ELECTED MEMBERS
   
Last NameSportCountryYear Inducted
ARTUR TAKAC

Sport: Official/Administrator
Inducted:
1989
Country:
Hungary (Yugoslavia)
Born: June 9, 1918, in Varazdin, Hungary (Yugoslavia)
Died: January, 2004

With the exception of the 1956 Olympics, Artur Takac served in key positions for every Olympiad from 1948 through 1984—as a national leader, delegation secretary, or technical program advisor to the Organizing Committee of the Games.

A prisoner of war (POW) in Italy during World War II, Takac was liberated in 1943 after the fall of Mussolini. But because the German army occupied Yugoslavia, his return home was stalled in Switzerland, where he was assigned to one of the many Swiss prisoner of war internment camps. Takac was one of 10 men in his camp selected by the Red Cross to join other
POWs in a physical training rehabilitation program at ausanne’s
Olympic Institute.
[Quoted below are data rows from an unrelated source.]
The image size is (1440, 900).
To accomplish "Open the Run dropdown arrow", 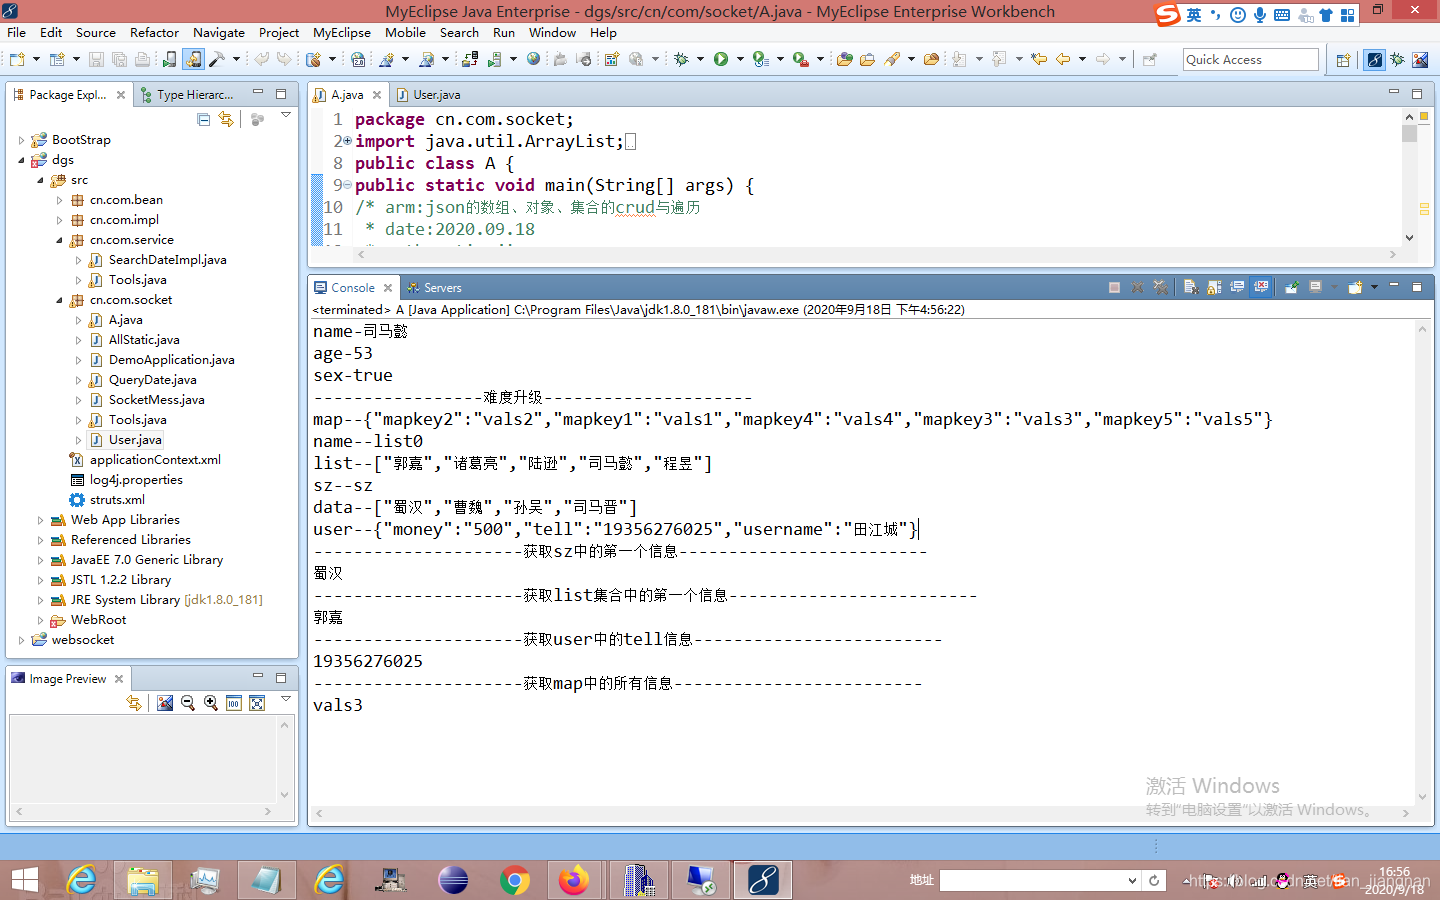I will (x=740, y=59).
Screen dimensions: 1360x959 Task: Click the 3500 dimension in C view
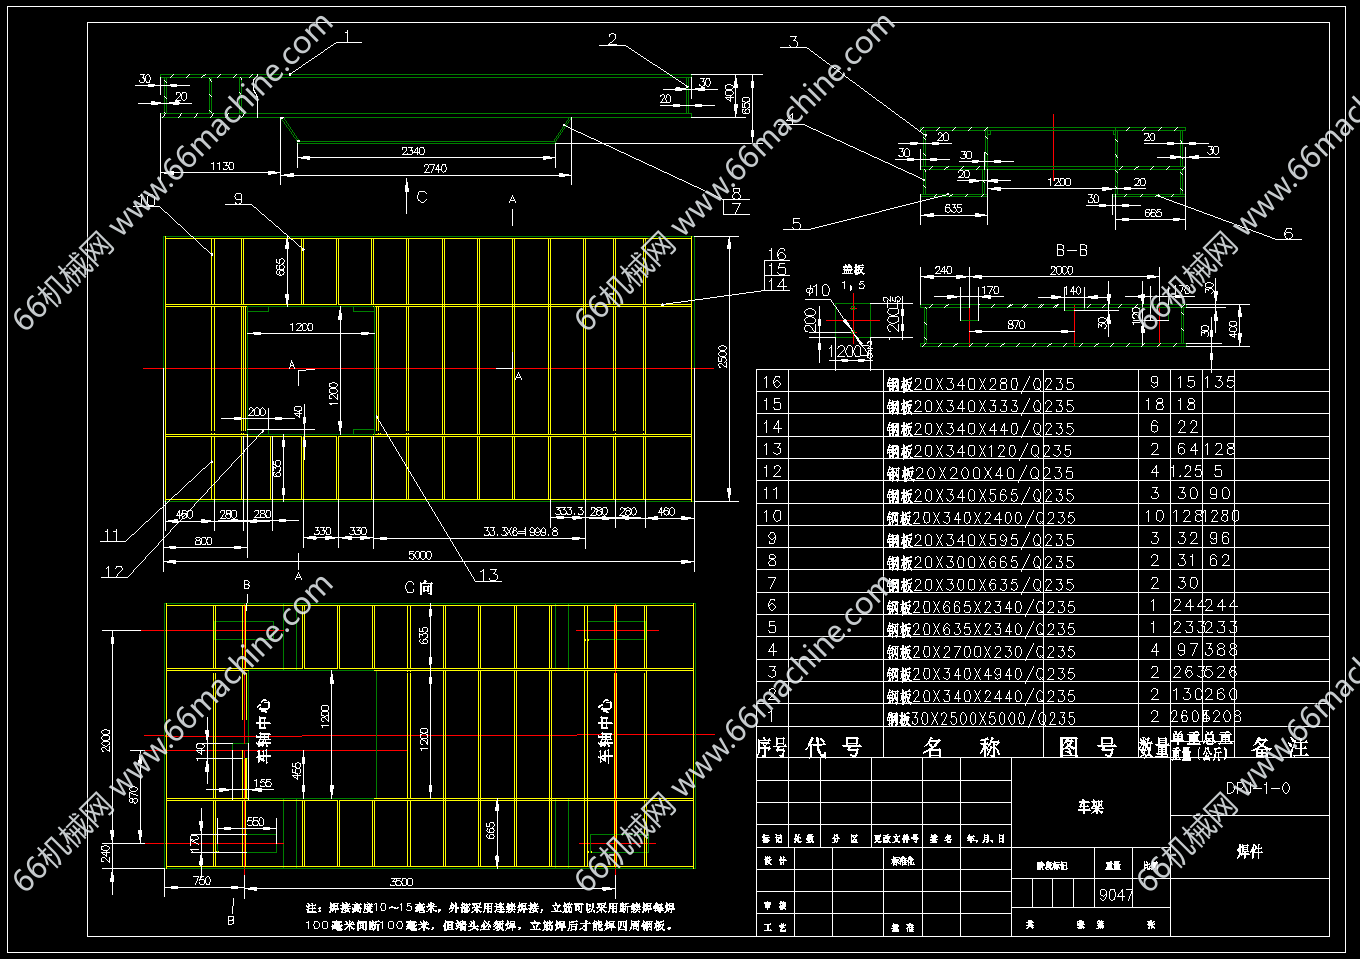click(401, 882)
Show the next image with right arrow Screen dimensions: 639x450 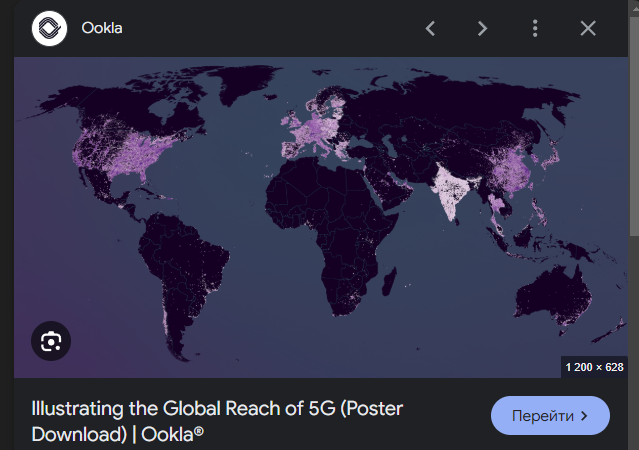pos(483,29)
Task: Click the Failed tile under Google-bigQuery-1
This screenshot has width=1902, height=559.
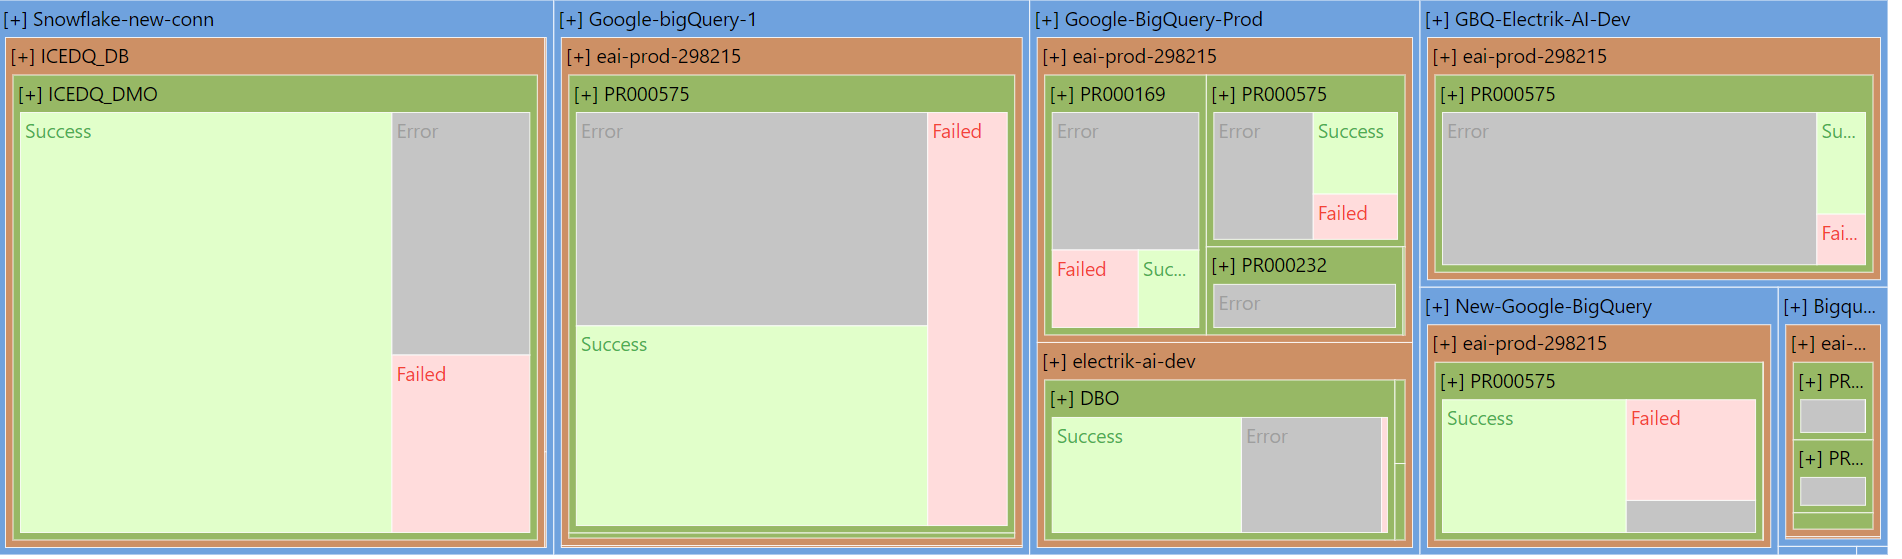Action: point(967,320)
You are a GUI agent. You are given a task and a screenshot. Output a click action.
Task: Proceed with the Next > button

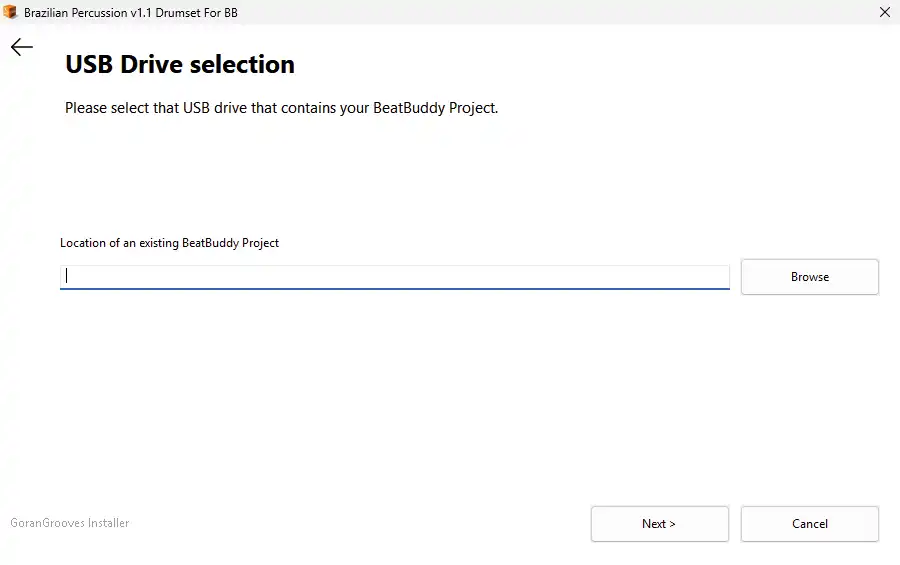pyautogui.click(x=660, y=524)
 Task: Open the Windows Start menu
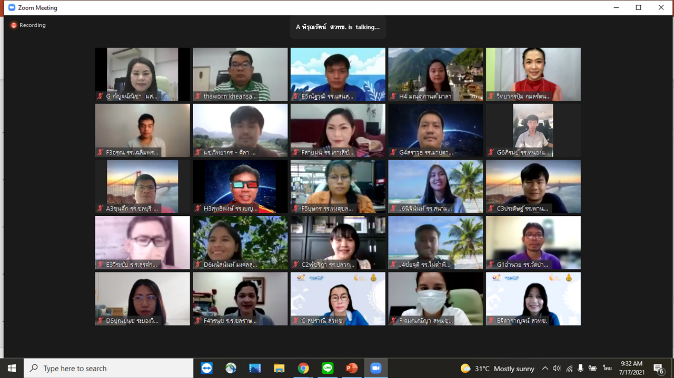coord(12,368)
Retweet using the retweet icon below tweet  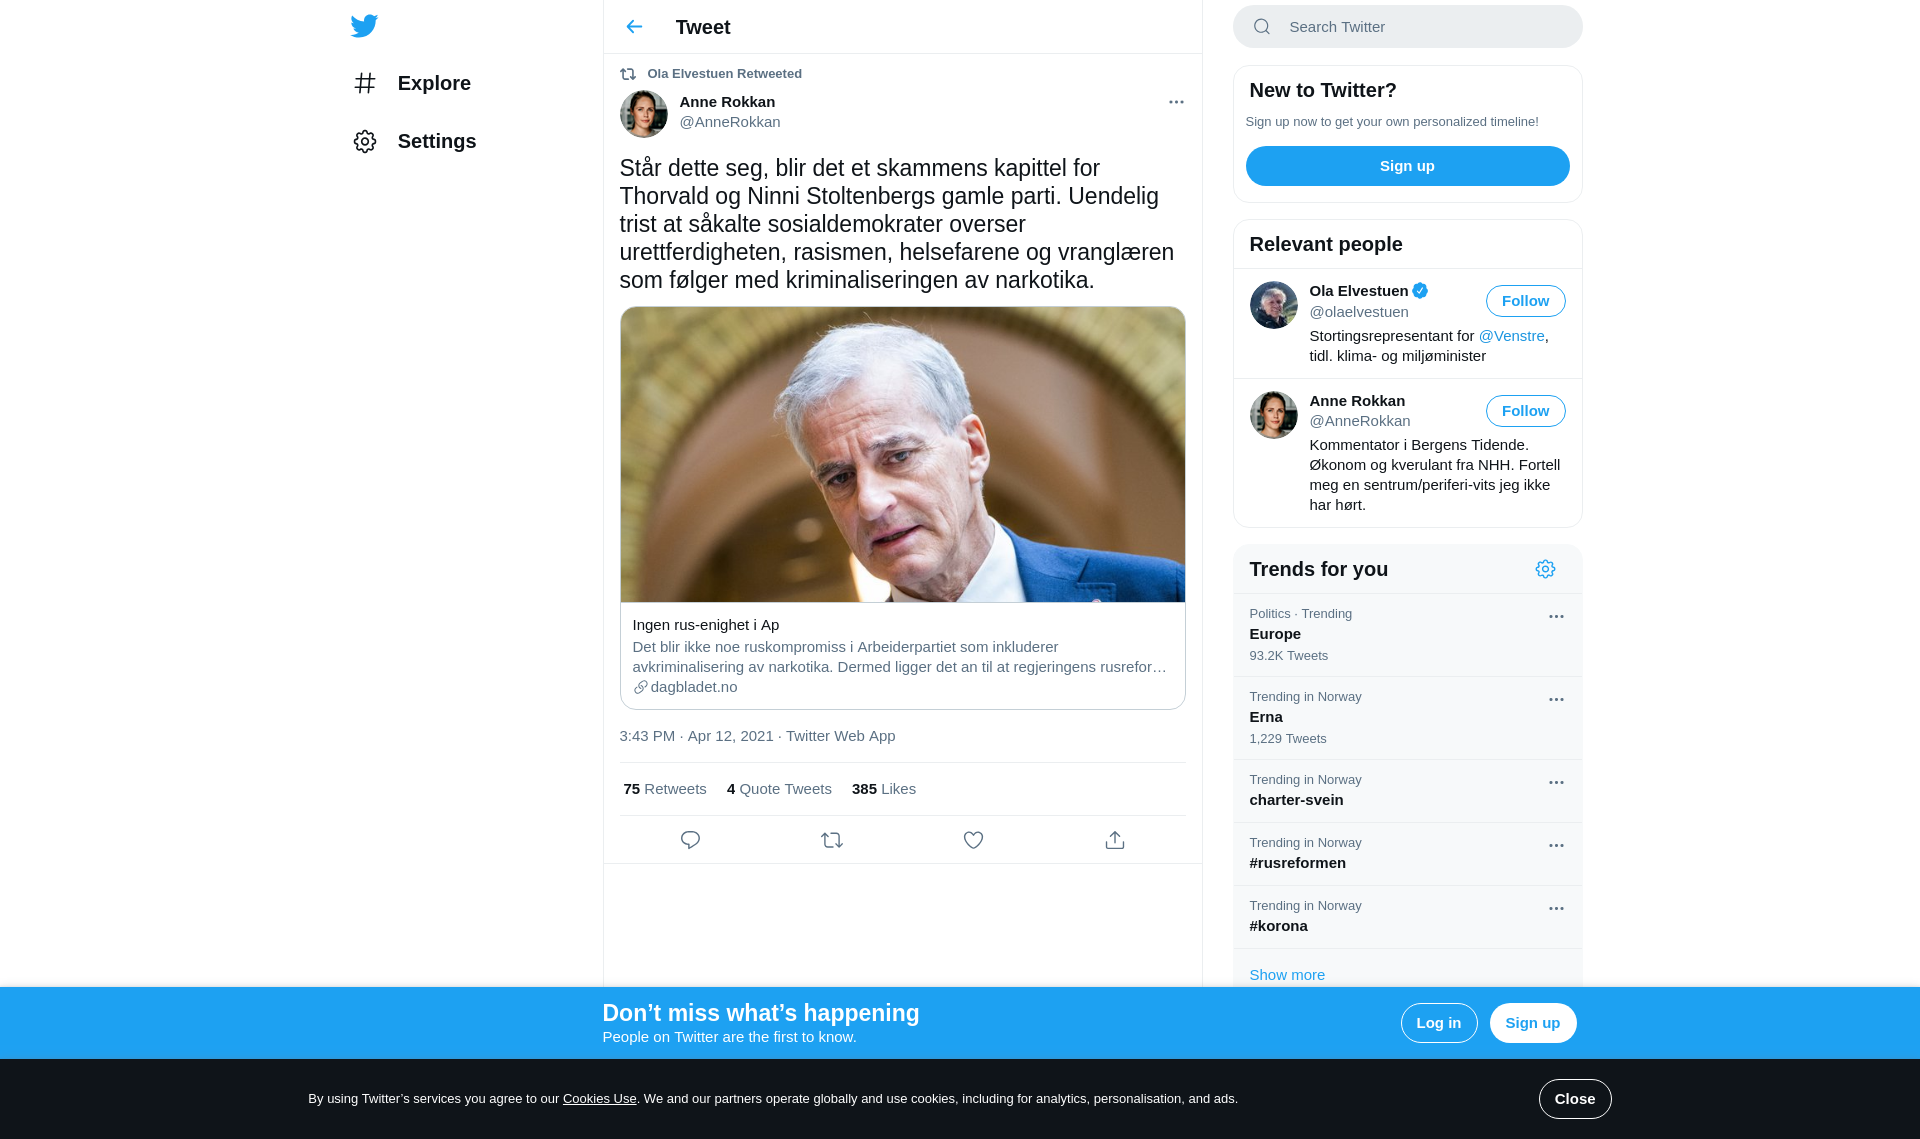[832, 840]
His talents and enthusiasm were noticed by Institute director Dr. Francis Messerli, who made the Yugoslav his assistant.

Messerli, along with Takac and several other POWs, organized the 1944 Mini-Olympic Games for escaped Yugoslav, American, English, Greek, Italian, and French prisoners detained in Switzerland. Soon after, although he could have remained safely in neutral Lausanne for the balance of the war, Takac secreted himself into France to join the army of liberation.

Returning to his homeland in postwar 1945, Takac became secretary general of the Yugoslavian Athletics Federation and founded the Partisans Sports Club in Belgrade, which has since become one of Europe’s biggest sports associations. Three summers later, he was head of the Yugoslav athletics (track and field) team for the 1948 Olympic Games in London.

Following the 1964 Olympics, Takac was appointed by IOC president Avery Brundage to assist technical development of the competition program for the 1968 Games in Mexico City. He next was named technical director of the 1972 Olympics, then to a similar position for the 1976 Games in Montreal. It was during these assignments that he set out to update some of the rules of the Olympic charter and policies of the original IOC, specifically in matters affecting the awarding of medals, the balance between sports and events, and the participation of women. In women’s competitions alone, Takac’s input resulted in the addition of basketball, rowing, handball, the marathon, cycling road races, shooting, and a broad increase in events in other sports. He also was an early and active advocate favoring drug and gender testing for athletes.

In 1978, when the 1984 Winter Olympics was assigned to the city of Sarajevo, Yugoslavia, Takac, who had also taken on the position of vice president of the 8th Mediterranean Games Organizing Committee, was named director of operations. Included in his portfolio was the organization of sports, electronic technology, medical services, and the opening
and closing ceremonies.

After the success of Sarajevo, IOC president Juan Antonio Samaranch awarded Artur Takac the Olympic Order and appointed him his personal advisor for matters of organization of the Olympic Games. Takac’s memoirs, Sixty Olympic Years, was published in 1998.